_ABOUT THIS TASK:_
After finding the line that contains "note technique des", reproduce it and each line below it through the end of the listing, exactly, with nothing added.
=== Section Start ===
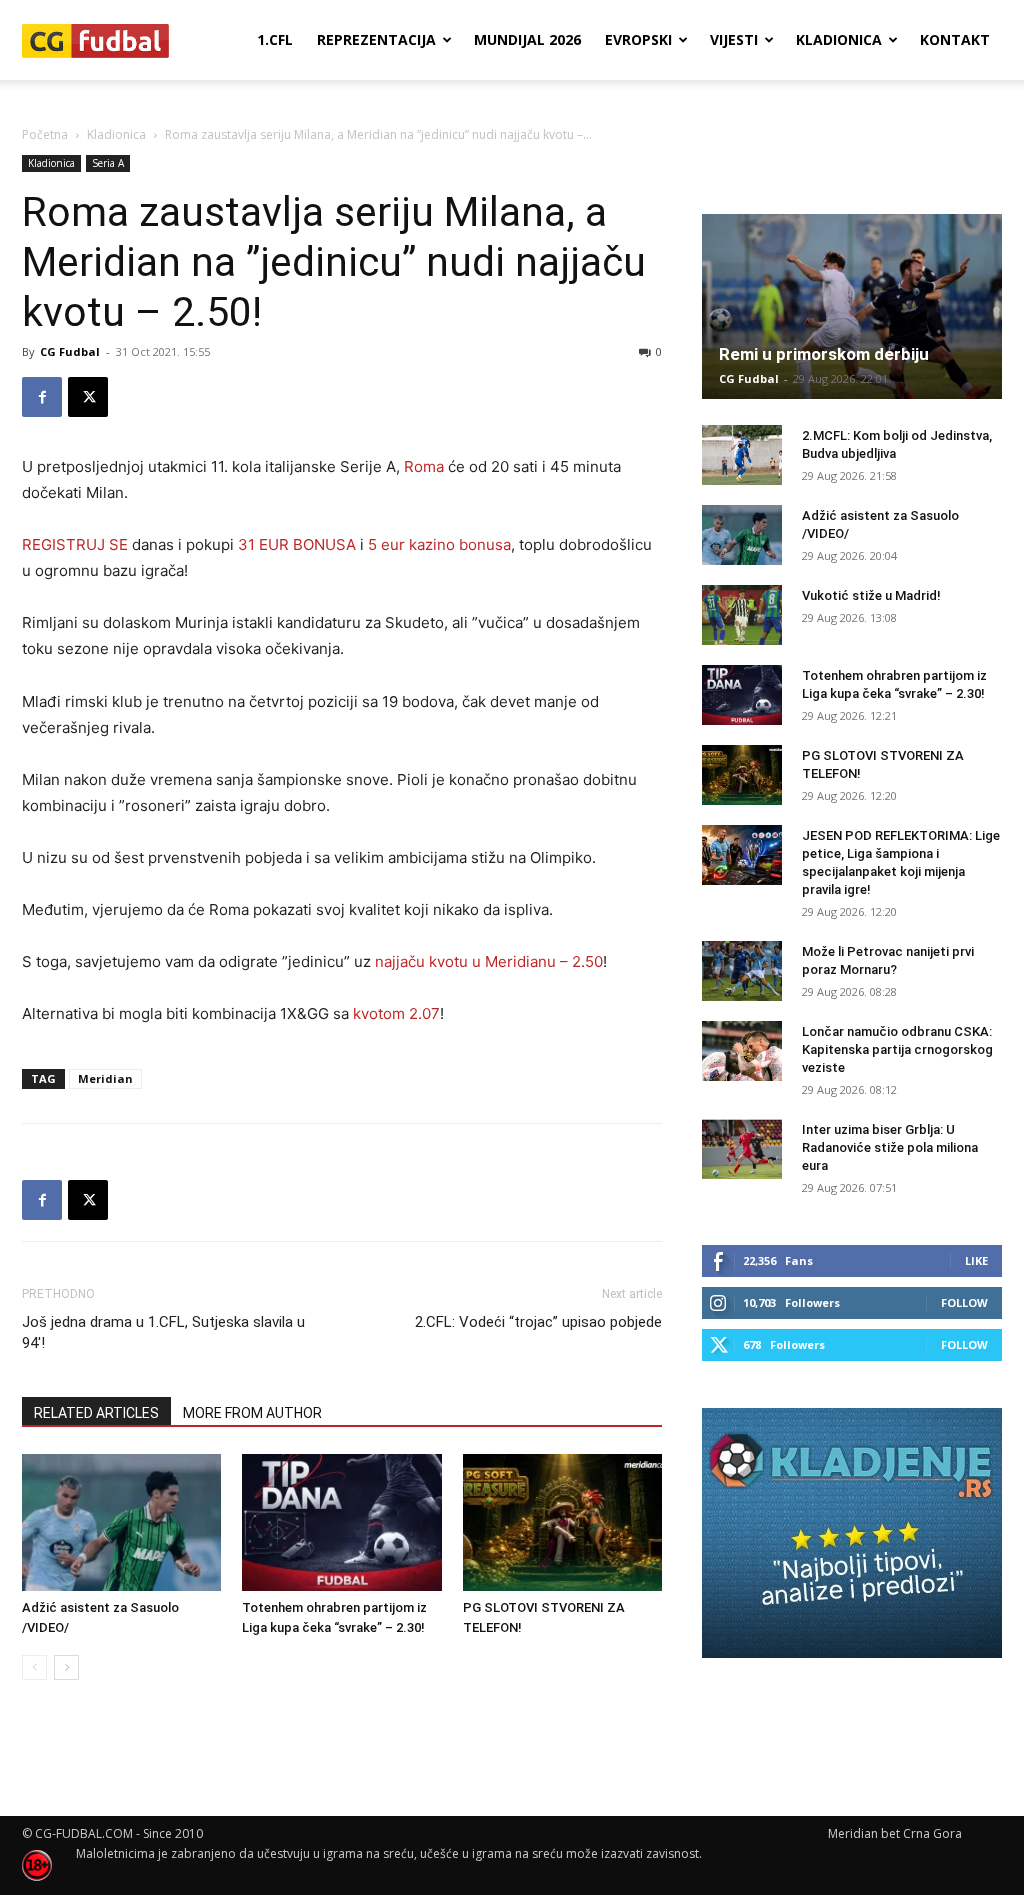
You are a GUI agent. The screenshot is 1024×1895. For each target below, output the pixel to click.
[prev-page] (34, 1667)
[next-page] (66, 1667)
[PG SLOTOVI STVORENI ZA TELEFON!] (562, 1522)
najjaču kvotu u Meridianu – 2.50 (489, 961)
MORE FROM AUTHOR (252, 1413)
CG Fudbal (70, 351)
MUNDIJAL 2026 (527, 39)
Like (976, 1260)
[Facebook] (42, 397)
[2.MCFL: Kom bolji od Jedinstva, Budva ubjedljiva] (742, 455)
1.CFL (275, 39)
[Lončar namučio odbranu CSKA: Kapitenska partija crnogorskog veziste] (742, 1051)
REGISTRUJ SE (75, 544)
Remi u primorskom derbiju (824, 354)
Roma (424, 466)
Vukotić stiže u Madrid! (871, 595)
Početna (45, 134)
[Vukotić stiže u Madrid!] (742, 615)
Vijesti (734, 39)
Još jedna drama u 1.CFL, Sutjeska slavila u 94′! (163, 1332)
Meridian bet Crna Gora (895, 1833)
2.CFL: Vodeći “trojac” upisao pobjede (538, 1322)
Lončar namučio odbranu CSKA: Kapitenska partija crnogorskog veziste (897, 1049)
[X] (88, 397)
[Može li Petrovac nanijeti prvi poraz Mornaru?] (742, 971)
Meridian (105, 1078)
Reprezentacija (376, 39)
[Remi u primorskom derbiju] (852, 306)
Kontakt (955, 39)
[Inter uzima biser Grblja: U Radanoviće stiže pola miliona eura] (742, 1149)
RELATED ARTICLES (96, 1413)
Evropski (638, 39)
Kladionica (839, 39)
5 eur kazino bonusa (439, 544)
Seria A (108, 163)
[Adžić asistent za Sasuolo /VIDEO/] (121, 1522)
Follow (964, 1302)
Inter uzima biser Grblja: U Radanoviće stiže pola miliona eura (890, 1147)
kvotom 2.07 (396, 1013)
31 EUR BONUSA (297, 544)
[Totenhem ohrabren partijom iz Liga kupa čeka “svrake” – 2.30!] (341, 1522)
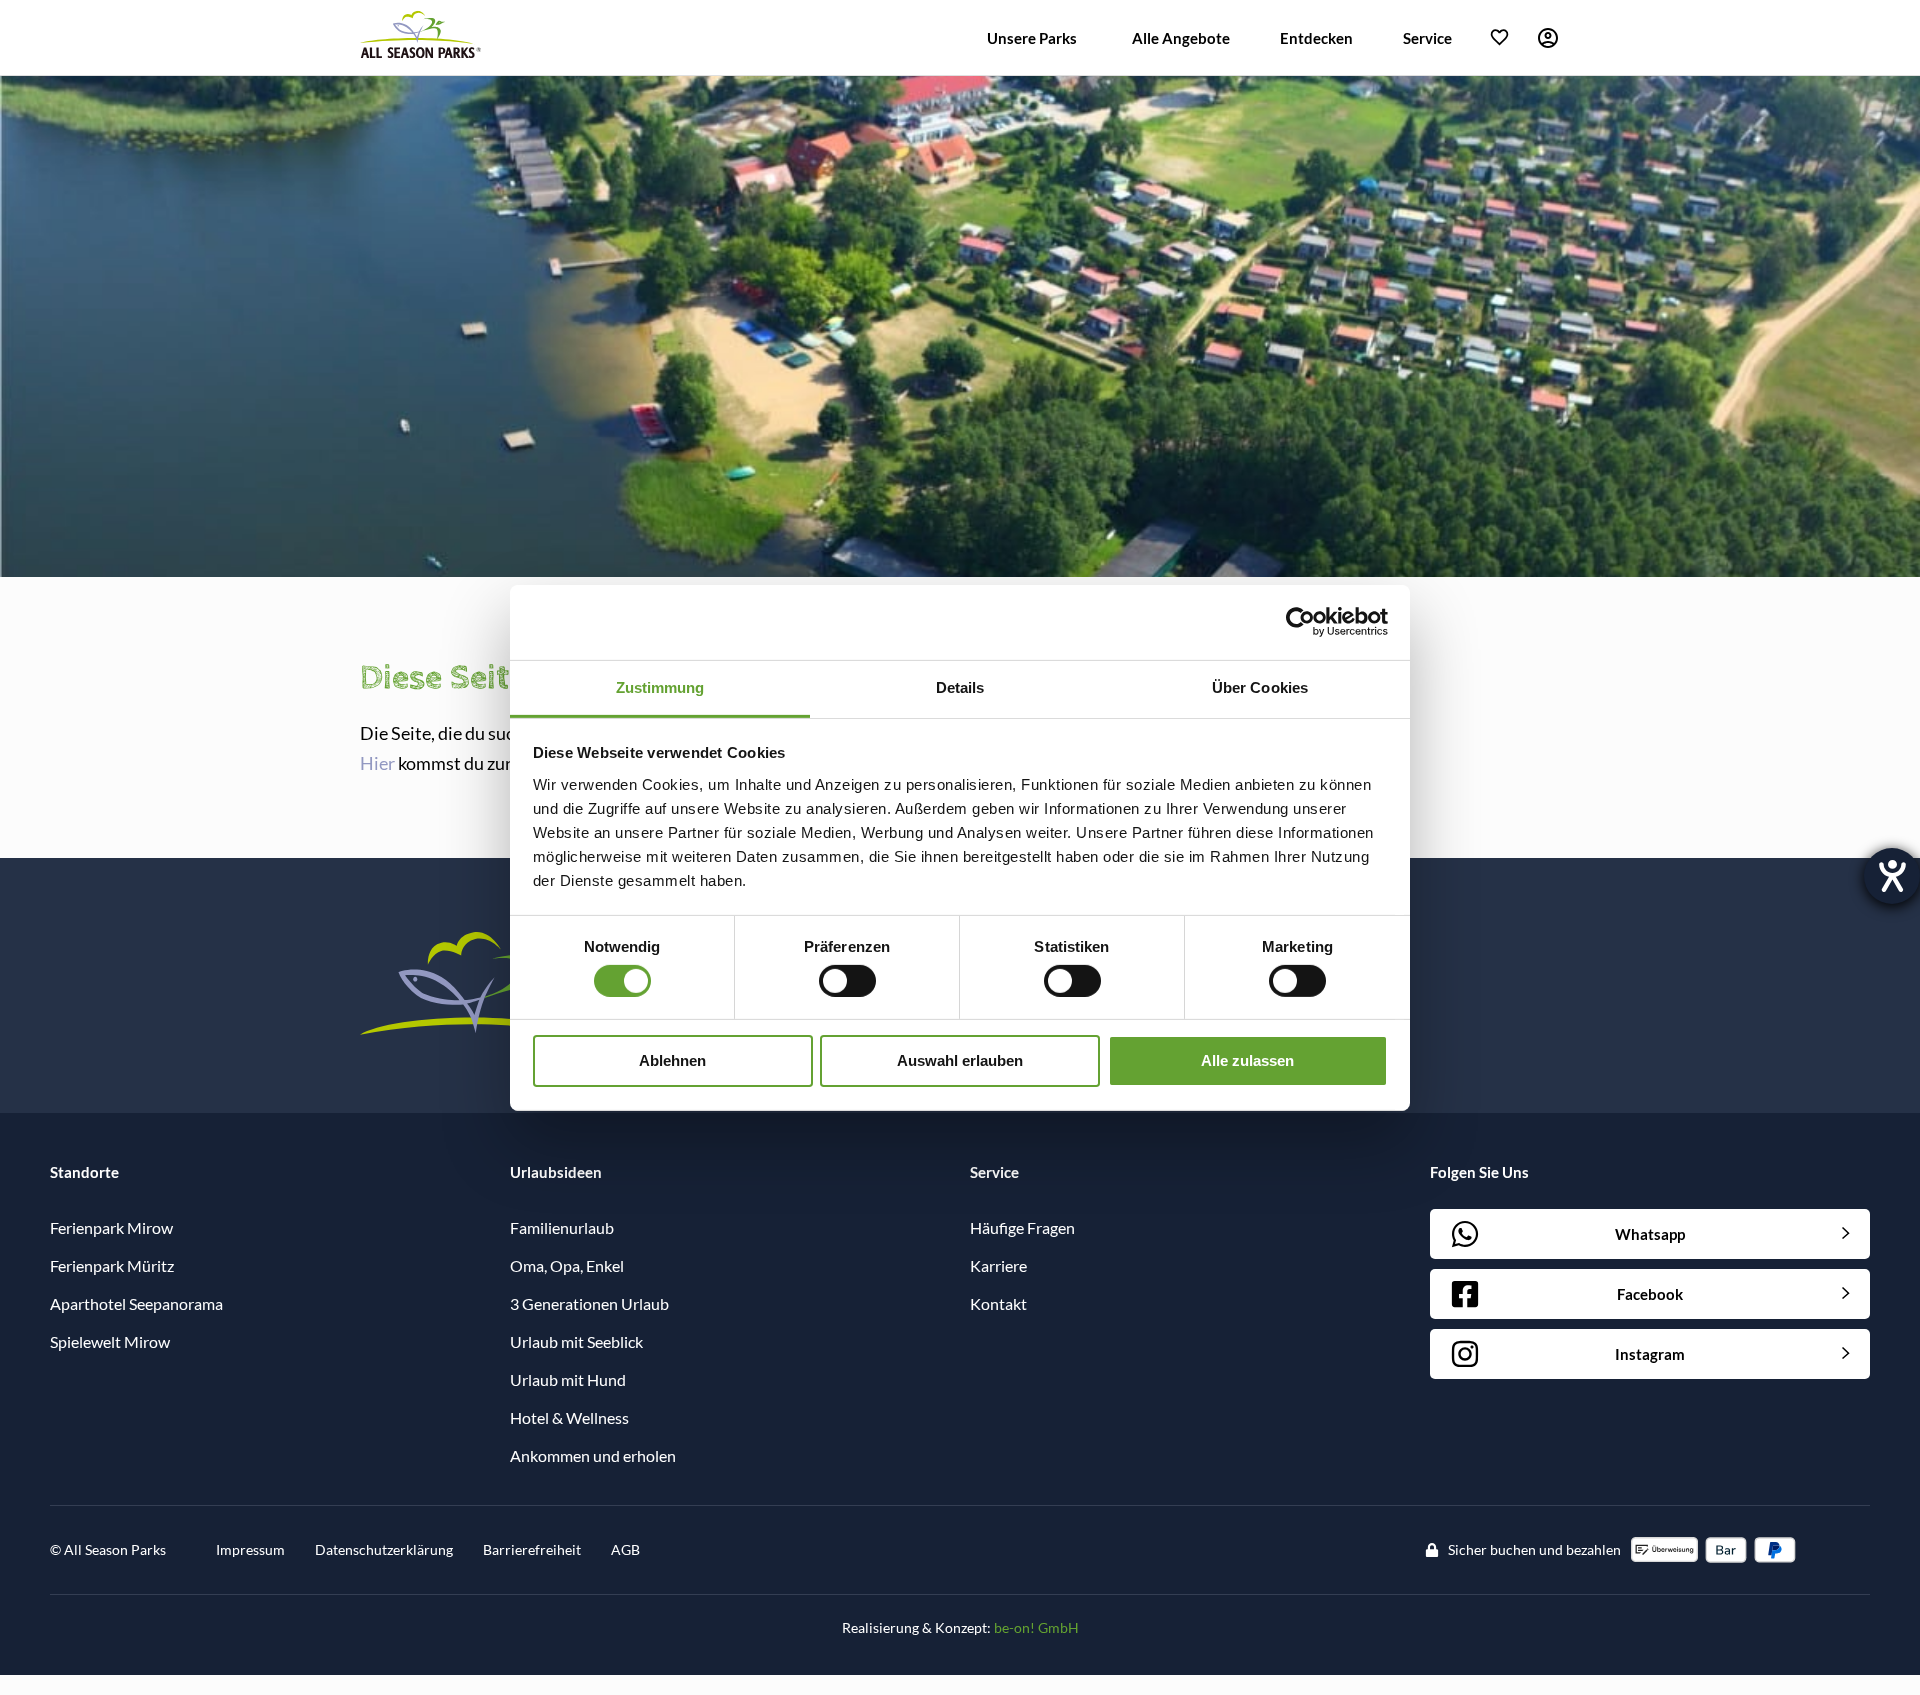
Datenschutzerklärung (384, 1549)
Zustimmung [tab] (660, 686)
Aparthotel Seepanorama (136, 1303)
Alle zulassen (1247, 1060)
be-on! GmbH (1036, 1627)
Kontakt (998, 1303)
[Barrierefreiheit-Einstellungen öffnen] (1892, 876)
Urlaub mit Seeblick (576, 1341)
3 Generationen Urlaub (589, 1303)
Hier (377, 763)
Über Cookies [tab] (1260, 686)
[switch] (847, 981)
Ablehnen (672, 1060)
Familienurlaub (562, 1227)
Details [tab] (960, 686)
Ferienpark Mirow (111, 1227)
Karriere (998, 1265)
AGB (625, 1549)
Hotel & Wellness (569, 1417)
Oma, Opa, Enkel (567, 1265)
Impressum (250, 1549)
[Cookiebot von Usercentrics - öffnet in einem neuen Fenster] (1300, 622)
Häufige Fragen (1022, 1227)
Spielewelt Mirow (110, 1341)
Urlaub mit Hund (568, 1379)
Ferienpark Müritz (112, 1265)
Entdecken (1316, 38)
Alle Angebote (1181, 38)
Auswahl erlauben (960, 1060)
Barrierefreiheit (532, 1549)
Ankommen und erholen (593, 1455)
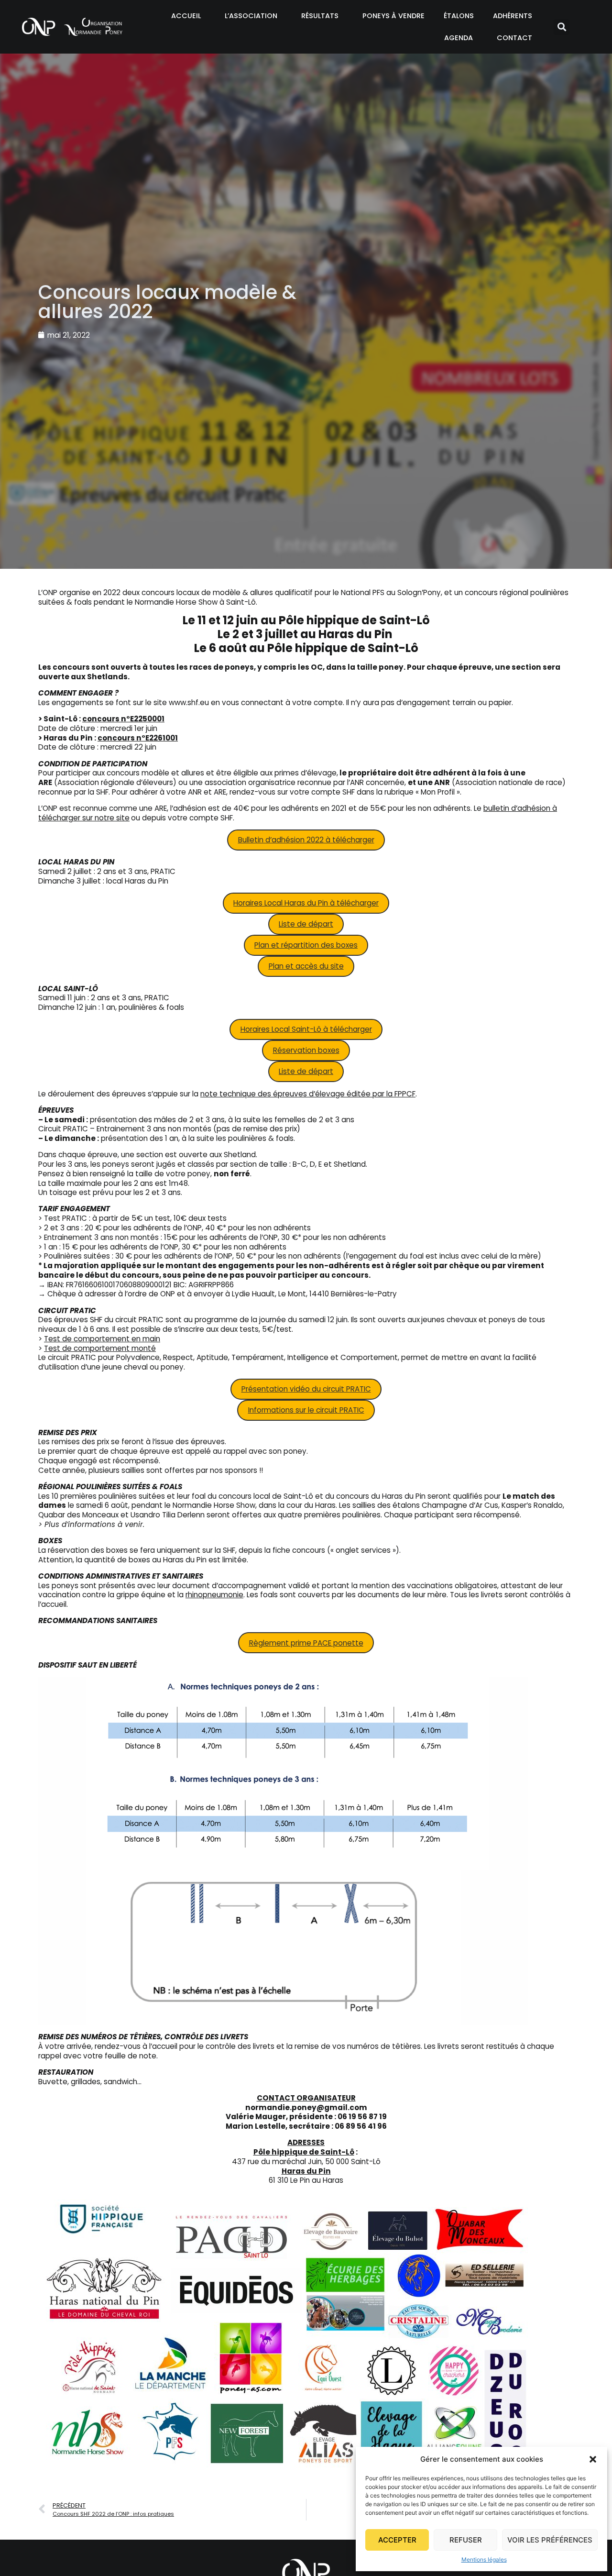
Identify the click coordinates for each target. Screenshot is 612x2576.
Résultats (320, 16)
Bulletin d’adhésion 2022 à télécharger (306, 840)
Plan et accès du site (306, 966)
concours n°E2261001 (138, 738)
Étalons (459, 16)
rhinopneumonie (214, 1595)
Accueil (186, 16)
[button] (593, 2459)
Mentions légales (484, 2559)
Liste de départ (306, 924)
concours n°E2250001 (123, 719)
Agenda (458, 38)
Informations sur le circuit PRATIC (306, 1410)
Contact (514, 38)
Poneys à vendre (393, 16)
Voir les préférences (549, 2539)
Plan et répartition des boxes (306, 945)
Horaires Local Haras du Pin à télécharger (306, 903)
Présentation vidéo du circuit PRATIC (306, 1389)
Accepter (397, 2539)
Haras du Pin (306, 2171)
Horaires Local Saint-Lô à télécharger (306, 1029)
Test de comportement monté (100, 1348)
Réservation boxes (306, 1050)
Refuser (465, 2539)
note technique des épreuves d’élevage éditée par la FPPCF (307, 1094)
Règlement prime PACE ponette (306, 1643)
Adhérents (512, 16)
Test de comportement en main (102, 1339)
=== Section End ===
_RESPONSE BELOW:_
note technique des épreuves d’élevage éditée par la FPPCF (307, 1094)
Règlement prime PACE ponette (306, 1643)
Adhérents (512, 16)
Test de comportement en main (102, 1339)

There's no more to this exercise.